Assignment: For the material below, return exactly the lines starting at the one holding "The height and width of the screenshot is (412, 541)." and ending at the one holding "Given: Minimize the Instalátor balíků window", counting both as part of the range.
<<<<
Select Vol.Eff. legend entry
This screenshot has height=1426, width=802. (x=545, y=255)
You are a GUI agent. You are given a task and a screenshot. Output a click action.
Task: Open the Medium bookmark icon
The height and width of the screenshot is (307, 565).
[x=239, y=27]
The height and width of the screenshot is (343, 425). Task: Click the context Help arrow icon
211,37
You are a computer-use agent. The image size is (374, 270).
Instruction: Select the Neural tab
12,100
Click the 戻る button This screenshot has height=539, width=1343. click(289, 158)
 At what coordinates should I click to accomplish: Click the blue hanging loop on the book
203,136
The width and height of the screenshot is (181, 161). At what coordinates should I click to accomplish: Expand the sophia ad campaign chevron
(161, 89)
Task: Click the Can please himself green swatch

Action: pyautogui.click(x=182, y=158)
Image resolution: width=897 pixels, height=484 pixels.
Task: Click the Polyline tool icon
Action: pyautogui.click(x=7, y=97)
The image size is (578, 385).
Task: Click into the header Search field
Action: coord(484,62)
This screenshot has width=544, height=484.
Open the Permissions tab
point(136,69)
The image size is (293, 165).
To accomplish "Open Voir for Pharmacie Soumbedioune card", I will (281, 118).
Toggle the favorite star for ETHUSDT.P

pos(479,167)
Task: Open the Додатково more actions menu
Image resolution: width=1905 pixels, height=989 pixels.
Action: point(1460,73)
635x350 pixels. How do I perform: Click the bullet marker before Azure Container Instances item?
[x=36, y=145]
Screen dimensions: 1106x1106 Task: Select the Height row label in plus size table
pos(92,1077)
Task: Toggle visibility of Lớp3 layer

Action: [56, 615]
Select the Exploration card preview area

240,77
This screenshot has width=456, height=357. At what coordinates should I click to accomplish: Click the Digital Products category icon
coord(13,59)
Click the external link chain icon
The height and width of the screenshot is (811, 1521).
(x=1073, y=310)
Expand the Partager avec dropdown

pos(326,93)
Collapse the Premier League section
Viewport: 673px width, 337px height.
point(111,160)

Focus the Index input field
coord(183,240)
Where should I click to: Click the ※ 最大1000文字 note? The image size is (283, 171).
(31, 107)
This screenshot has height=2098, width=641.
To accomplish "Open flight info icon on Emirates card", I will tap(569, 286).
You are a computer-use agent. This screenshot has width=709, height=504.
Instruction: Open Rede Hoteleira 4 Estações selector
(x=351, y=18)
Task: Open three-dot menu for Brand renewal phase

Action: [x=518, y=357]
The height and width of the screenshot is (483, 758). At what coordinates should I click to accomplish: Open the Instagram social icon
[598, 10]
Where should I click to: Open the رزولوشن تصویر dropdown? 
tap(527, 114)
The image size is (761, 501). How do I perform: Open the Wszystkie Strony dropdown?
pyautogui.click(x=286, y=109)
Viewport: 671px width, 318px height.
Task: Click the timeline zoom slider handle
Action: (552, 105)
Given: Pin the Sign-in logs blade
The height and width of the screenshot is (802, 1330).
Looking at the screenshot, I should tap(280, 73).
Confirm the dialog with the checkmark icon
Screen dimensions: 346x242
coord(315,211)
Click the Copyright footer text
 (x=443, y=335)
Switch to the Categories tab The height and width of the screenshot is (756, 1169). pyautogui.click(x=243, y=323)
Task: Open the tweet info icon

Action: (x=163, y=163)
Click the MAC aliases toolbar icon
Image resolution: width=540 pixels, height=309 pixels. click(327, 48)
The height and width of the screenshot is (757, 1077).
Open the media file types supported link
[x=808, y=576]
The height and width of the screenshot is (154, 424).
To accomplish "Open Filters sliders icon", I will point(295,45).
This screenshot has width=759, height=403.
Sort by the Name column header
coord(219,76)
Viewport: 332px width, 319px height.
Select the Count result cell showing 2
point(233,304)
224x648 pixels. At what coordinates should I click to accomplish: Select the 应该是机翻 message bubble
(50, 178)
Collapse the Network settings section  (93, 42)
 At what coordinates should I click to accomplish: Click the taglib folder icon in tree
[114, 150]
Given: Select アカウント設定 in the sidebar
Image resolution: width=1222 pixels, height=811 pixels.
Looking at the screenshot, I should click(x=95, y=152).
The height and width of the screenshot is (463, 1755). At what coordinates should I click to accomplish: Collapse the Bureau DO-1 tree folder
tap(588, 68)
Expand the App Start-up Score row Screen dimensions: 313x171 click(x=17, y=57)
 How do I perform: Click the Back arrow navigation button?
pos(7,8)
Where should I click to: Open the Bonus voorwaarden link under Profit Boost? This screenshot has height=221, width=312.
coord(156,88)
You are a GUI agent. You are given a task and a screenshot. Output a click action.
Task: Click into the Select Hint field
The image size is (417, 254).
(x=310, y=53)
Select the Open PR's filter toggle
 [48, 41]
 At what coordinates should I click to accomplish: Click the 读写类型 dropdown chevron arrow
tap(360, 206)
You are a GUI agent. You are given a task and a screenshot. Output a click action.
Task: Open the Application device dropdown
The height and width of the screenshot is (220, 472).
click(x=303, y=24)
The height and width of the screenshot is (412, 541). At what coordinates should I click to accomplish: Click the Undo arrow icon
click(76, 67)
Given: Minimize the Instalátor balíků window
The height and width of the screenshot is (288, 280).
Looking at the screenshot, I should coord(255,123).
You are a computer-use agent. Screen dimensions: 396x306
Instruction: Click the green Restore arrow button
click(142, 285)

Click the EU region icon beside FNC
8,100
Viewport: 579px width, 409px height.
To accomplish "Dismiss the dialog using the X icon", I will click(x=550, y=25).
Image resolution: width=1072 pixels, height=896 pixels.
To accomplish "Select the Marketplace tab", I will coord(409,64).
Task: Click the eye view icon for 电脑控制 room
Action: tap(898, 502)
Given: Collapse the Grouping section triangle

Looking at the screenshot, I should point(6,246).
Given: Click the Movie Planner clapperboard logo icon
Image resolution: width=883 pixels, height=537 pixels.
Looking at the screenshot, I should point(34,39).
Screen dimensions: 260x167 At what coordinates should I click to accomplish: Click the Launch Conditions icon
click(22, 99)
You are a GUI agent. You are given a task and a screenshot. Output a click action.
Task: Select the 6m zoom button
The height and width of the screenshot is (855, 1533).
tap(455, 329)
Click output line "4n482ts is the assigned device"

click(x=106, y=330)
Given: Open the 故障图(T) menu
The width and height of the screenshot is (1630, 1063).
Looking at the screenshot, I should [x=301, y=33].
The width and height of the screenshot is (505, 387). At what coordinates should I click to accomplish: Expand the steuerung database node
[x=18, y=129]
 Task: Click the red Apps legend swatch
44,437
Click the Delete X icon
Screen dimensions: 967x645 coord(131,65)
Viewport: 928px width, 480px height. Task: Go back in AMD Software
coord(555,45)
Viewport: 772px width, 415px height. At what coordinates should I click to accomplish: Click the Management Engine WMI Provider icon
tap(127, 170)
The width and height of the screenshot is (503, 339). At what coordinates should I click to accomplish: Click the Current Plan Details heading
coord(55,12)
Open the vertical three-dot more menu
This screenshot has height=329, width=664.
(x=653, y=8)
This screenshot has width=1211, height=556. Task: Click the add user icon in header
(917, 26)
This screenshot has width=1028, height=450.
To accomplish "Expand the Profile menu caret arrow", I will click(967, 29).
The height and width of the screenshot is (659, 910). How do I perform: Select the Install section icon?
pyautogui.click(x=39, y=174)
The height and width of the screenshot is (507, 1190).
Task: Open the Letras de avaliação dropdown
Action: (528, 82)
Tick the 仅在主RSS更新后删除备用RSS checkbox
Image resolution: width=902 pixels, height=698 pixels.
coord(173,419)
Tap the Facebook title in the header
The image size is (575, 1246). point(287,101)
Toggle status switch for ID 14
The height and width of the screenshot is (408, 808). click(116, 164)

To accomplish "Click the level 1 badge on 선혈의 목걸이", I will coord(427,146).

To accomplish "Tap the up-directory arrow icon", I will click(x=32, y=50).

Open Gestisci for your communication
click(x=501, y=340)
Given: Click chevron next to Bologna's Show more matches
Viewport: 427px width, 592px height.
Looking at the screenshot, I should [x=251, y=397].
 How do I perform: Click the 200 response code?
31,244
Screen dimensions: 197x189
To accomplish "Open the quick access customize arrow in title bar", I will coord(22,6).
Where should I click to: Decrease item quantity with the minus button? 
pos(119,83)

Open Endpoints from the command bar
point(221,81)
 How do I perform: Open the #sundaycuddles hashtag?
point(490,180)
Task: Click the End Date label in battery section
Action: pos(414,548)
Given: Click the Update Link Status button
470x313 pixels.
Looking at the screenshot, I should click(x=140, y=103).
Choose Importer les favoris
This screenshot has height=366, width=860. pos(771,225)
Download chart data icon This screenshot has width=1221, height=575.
>>>>
Response to this task:
The height and width of the screenshot is (412, 541). At what coordinates should I click to accomplish: Click the Undo arrow icon
click(76, 67)
Given: Minimize the Instalátor balíků window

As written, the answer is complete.